SELECTED TEXT section start

Since last month, academics and market watchers have been discussing whether Taiwan’s housing market is overheating — a stark contrast to the chilly situation in the first five months of the year when the market was subdued by the COVID-19 pandemic.
Housing transactions in the nation’s six major municipalities last month rose 36 percent year-on-year and 12 percent month-on-month to 24,356 units, continuing a stable recovery from the previous two months and reaching a five-year high thanks to low interest rates, ample market liquidity and the COVID-19 outbreak having been brought under control.
The housing price index compiled by Sinyi Realty Inc showed that the figures in Taoyuan, Hsinchu and Kaohsiung hit record highs in the April-to-June period, while those in Taichung reached the second-highest on record. Figures in Taipei and New Taipei City rebounded to their 2015 highs.
Cathay Real Estate Development Co’s latest survey also found that prices last quarter held resilient amid the COVID-19 pandemic and were moving close to their historical high five years ago.
Due to low interest rates and stronger market competition, some lenders have even offered loans to potential homebuyers of up to 90 percent of a property’s value, which only adds fuel to an already hot situation in the housing market.
Central bank Deputy Governor Chen Nan-kuang (陳南光) earlier this month in The Taiwan Banker magazine wrote that the government should adopt “macro-prudential” measures before the public’s expectations of a sharp rise in housing prices take hold. Chen also warned that the continuing rise in housing prices would not help economic recovery, but might lead to more serious misplacement of national resources.
Furthermore, National Taiwan University economics professors Wu Tsong-min (吳聰敏), Li Yi-ting (李怡庭) and Chen Shiu-sheng (陳旭昇) in a newspaper commentary on Oct. 4 called on the central bank to clearly define its criteria for determining whether the market has overheated — a move they said would help the public better understand the rationale behind adjustments in the bank’s selective credit controls and allow people to have more accurate expectations for the housing market.
Minutes from the central bank’s past three quarterly policymaking meetings indeed show that board members are divided over the issue of housing prices.
At a news conference following the central bank’s Sept. 17 quarterly board meeting, Governor Yang Chin-long (楊金龍) said that the housing market has overheated only in parts of the nation.
During a meeting of the legislature’s Finance Committee on Thursday last week, Yang again played down the risk and denied that the central bank plans to tighten credit controls to rein in rising prices.
However, housing transactions and prices have been increasing over the past few months, aided by Taiwanese companies returning from China, international technology giants stepping up investments in the nation and land purchases by local developers and life insurance companies, according to a report issued by the central bank on the day before Yang appeared before the committee.
As global central banks have embarked on aggressive monetary easing to revive economies hit by the pandemic, the liquidity-driven rally in Taiwan’s housing market is likely to continue for a while.
A booming property market is not entirely a bad thing for the economy. However, at a time when the real economy is being hammered by the pandemic, a continued rise in housing prices could lead to many problems — such as financial instability, a widening wealth gap, housing injustice and resource misplacement — which could not be addressed by a single ministry or government agency.
The central bank cannot resolve these problems alone and it requires the coordinated efforts of various ministries and government agencies.

SELECTED TEXT section end
SUPPLIED INFORMATION section start

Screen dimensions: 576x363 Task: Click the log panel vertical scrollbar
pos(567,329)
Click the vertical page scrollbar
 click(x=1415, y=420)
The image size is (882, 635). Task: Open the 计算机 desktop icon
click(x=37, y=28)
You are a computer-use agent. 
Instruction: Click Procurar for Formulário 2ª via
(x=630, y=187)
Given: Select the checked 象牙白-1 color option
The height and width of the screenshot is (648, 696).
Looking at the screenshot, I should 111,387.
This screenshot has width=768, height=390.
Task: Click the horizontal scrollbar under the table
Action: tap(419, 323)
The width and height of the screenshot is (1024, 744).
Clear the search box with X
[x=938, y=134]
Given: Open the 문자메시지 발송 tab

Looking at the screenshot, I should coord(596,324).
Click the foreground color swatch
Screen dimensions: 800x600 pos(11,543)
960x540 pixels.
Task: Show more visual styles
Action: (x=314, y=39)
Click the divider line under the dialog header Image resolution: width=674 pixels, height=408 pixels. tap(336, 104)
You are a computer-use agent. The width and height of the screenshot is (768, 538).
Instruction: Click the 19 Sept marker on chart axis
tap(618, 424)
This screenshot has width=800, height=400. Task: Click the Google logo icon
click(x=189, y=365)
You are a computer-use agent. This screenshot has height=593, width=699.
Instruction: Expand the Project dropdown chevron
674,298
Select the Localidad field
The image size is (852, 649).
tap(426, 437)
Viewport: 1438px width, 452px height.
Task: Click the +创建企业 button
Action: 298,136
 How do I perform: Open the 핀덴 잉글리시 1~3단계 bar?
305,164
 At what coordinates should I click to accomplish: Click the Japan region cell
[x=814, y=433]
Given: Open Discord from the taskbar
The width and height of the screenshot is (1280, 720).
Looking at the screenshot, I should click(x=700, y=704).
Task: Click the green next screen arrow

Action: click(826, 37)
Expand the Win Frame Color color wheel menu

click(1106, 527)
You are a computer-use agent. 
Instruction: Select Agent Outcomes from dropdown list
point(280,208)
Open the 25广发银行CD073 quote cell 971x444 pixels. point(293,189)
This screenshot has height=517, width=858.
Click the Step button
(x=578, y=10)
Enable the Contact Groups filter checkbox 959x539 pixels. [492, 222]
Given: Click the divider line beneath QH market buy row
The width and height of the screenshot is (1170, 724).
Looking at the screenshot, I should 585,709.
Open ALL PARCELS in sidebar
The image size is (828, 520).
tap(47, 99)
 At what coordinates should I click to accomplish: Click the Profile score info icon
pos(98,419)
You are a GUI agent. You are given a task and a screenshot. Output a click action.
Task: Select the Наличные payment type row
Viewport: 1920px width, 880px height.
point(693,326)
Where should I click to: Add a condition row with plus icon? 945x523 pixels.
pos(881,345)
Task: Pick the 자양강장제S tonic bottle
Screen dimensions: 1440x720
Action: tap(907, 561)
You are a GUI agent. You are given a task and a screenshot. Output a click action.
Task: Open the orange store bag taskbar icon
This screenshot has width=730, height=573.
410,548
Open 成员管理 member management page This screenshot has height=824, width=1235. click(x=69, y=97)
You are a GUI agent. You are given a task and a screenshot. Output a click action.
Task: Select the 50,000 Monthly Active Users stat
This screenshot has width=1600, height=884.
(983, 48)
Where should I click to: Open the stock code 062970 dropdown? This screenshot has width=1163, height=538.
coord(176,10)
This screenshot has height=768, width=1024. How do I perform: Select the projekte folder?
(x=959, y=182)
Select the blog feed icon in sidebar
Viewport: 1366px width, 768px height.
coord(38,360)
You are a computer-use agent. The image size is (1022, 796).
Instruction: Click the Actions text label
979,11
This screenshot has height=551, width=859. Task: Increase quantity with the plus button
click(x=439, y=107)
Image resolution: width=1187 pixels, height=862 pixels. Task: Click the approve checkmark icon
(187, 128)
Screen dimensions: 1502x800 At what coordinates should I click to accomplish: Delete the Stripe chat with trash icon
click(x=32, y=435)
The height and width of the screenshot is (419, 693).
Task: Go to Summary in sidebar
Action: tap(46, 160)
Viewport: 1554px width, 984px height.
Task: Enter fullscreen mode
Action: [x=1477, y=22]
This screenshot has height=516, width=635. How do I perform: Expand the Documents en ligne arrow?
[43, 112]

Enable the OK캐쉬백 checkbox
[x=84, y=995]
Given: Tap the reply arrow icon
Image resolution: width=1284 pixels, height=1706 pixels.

SUPPLIED INFORMATION section end

- **REQUIRED ACTION**
Reproduce the passage of the Taiwan housing market commentary from "Housing transactions in" to "five years ago.", word for word.

- **FINISHED TASK**
Housing transactions in the nation’s six major municipalities last month rose 36 percent year-on-year and 12 percent month-on-month to 24,356 units, continuing a stable recovery from the previous two months and reaching a five-year high thanks to low interest rates, ample market liquidity and the COVID-19 outbreak having been brought under control.
The housing price index compiled by Sinyi Realty Inc showed that the figures in Taoyuan, Hsinchu and Kaohsiung hit record highs in the April-to-June period, while those in Taichung reached the second-highest on record. Figures in Taipei and New Taipei City rebounded to their 2015 highs.
Cathay Real Estate Development Co’s latest survey also found that prices last quarter held resilient amid the COVID-19 pandemic and were moving close to their historical high five years ago.